Opposition (Schoof, Esteban, Yap) argued that though complexity may have been designed, it is not evidence for it. Evolution, for example, provides an explanation to explain order. Thus, we need not attribute complexity to the action of an intelligent will that provides direction or purpose.

It was on the question of whether purpose implied intelligence that this whole debate seemed to rest.

The Government’s case is that interconnectedness itself implied purpose, and purpose implied intelligence. However, what seem to be purposeful arrangements in nature may simply be mental constructs. The Opposition pointed out that humans have the peculiar habit of creating these constructs to understand their world.

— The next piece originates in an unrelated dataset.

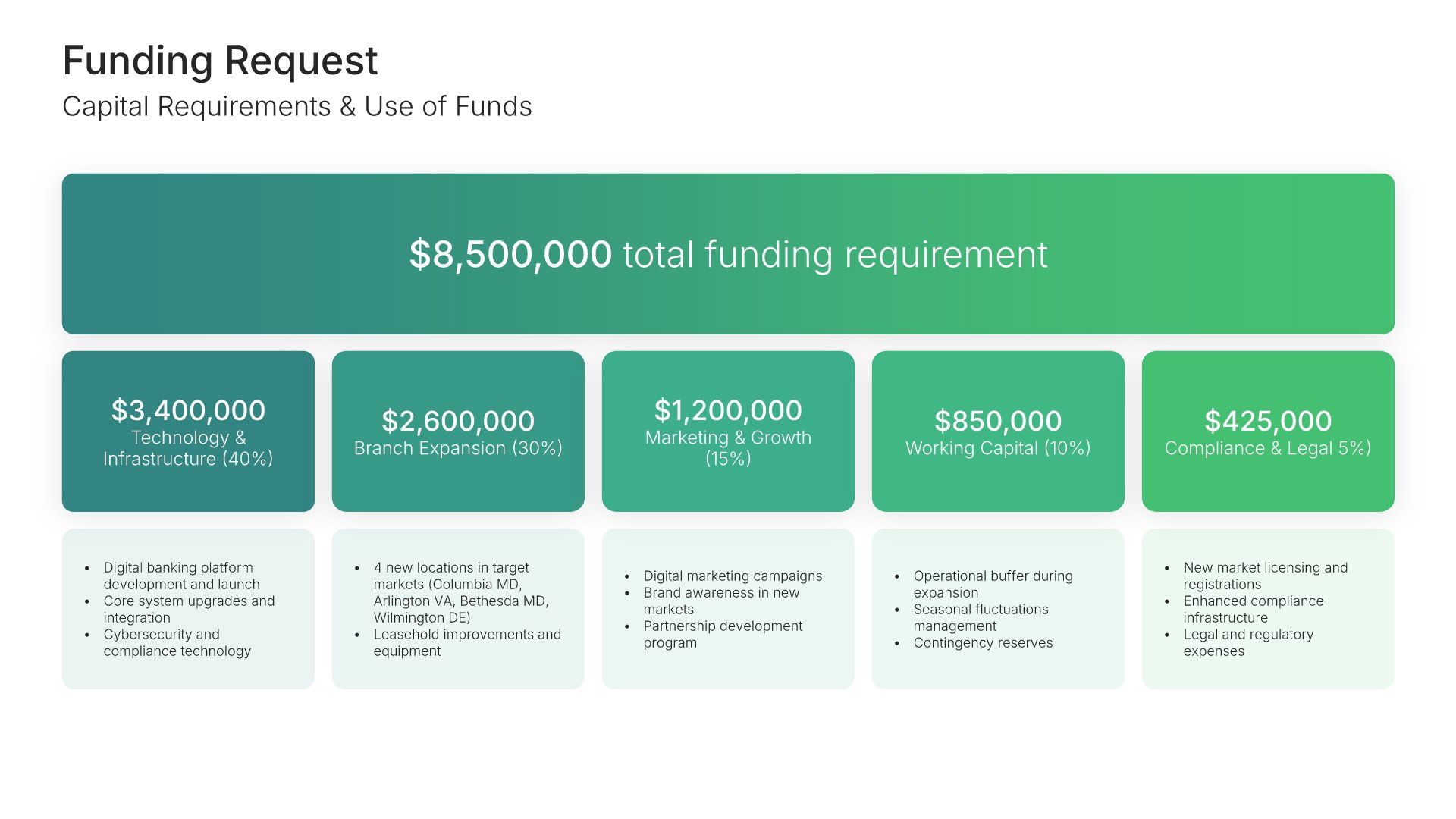Viewport: 1456px width, 819px height.
Task: Select the Capital Requirements & Use of Funds subtitle
Action: (297, 107)

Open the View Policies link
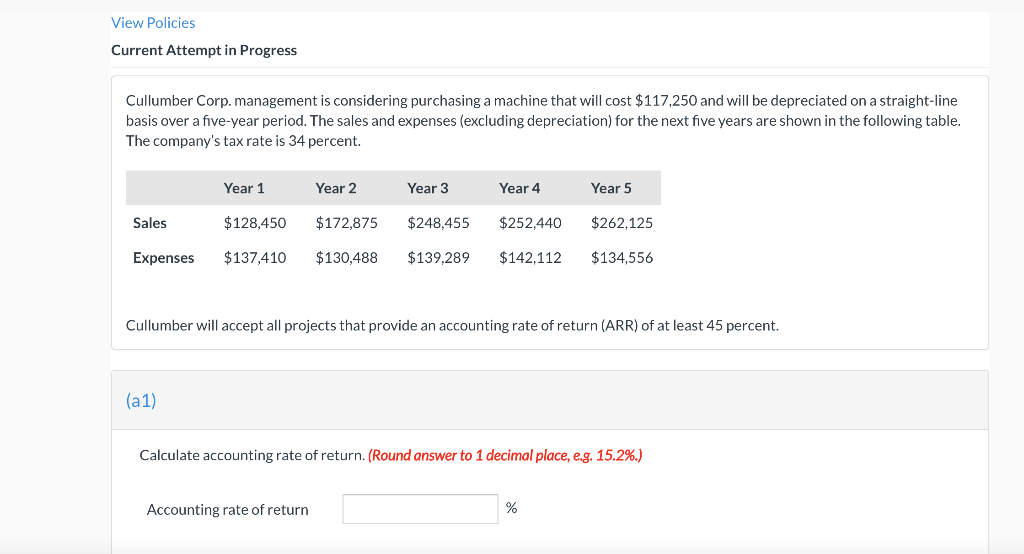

But, the fact that a purposeful relationship is a construct does not mean that it does not exist in reality. That, however, is just the point. If you can’t see what it really is, then how can you prove or disprove its very existence? What the actual purposes of things are, whether they are intelligently given purposes or not, is ultimately unfalsifiable, which makes the theory of intelligent design unscientific.

The theory is unscientific in another way.

Let’s take the example of the human eye, broached by the government. This structure is so complex that it is hard to imagine that it could have arisen by random mutations alone. But, opposition pointed out that even if the eye may be very complex to us, in the language of nature the eye might actually be something rather simple. In any case, it is not perfect.

But the absence of perfection is not proof that there is no intelligent designer, because he may be acting slowly. Neither is the trial and error of evolution proof of his inexistence, because the intelligent designer might choose to work by trial and error. Thus, because of his freedom, his existence can not be falsified. This unfalsifiability puts the theory of intelligent design outside of science.

This does not mean that there is no intelligent designer. There is one, as Government pointed out using the 5th proof of St. Thomas Aquinas for the existence of God. But his existence is demonstrated in philosophy and not in science.
Thus, both groups are correct. It just depends which field—science or philosophy—they are addressing.

This was a very difficult debate that saw both groups receiving high points from the audience.